The parts of this project are pretty much done.  Now, all I have to do is glue them together.  Overall, the Assembly code is pretty compact.  The limits are 00.000" +/- 0.0005", with a maximum of 99 cm.  The Mitutoyo scales read to 0.01 mm, but that's resolution, not accuracy.

John

[Benta]

A tip when decoding:
Use shift/rotate instructions to find the right key. That will eliminate the risk of multiple keypresses falsely/out-of-range being decoded.

[jpanhalt]

UPDATE

The algorithm was implemented on breadboard using IOC registers, but not an interrupt at this time.  That made debugging a bit easier.  In its final embodiment, it will be interrupt based, so the keyboard can be active most of the time. 
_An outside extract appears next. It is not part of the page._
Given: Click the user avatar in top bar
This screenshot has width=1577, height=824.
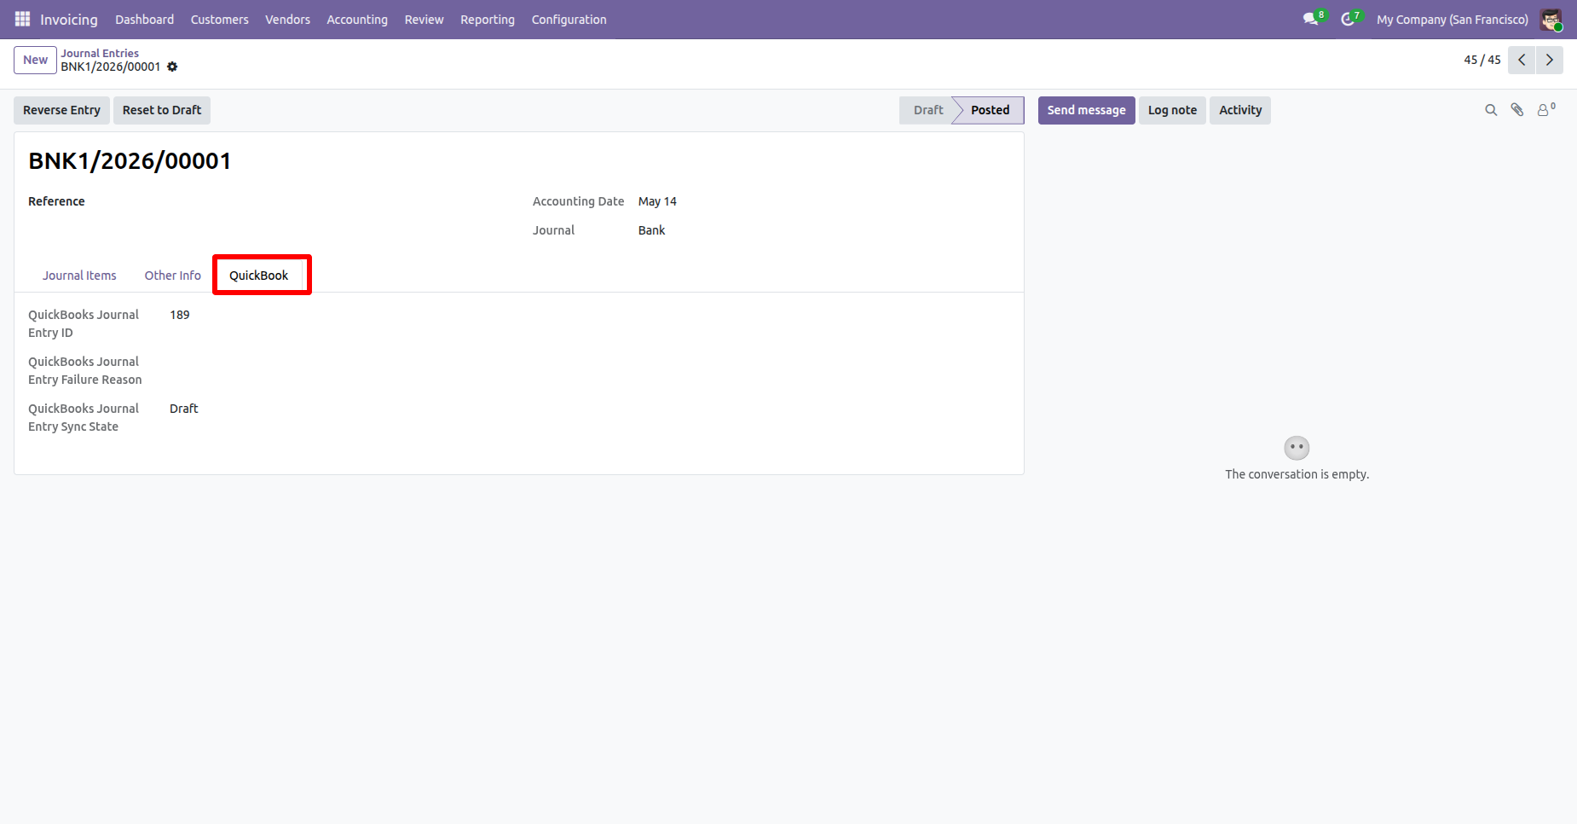Looking at the screenshot, I should coord(1551,19).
Attachments show the progress.  No picture of the solderless breadboard is included as that would be an embarrassment.  I switched to the PIC16F1783 to get 28 pins, all of which have IOC capability.  A new LCD 192x64 with SPI capability (ST7525 controller) should be here in a few days and should be mounting-hole compatible with the existing GLCD LCD.  I like that series of controller.  They are fast and generally require only one CS pin.

Attachments:
1) Faceplate of the now repurposed device shown earlier (OP320-A/OP320-A-S)
2) Keyboard pinout (Word doc)
3) Schematic (Eagle)
4) Breadboard wiring (Eagle)
5) Code (MPLab 8.92 Assembly)

EDIT: There's a typo in the 2nd attachment. A and B are reversed,  Everything was developed as shown, but I had penciled in  PORTB for A and visa versa.  When I posted here, I changed one but not the other.  I will leave it be and the error should be obvious.
EDIT2: Added attachment with dimensions for SparkFun large protoboard so FFC from keypad lines up with holes in the board.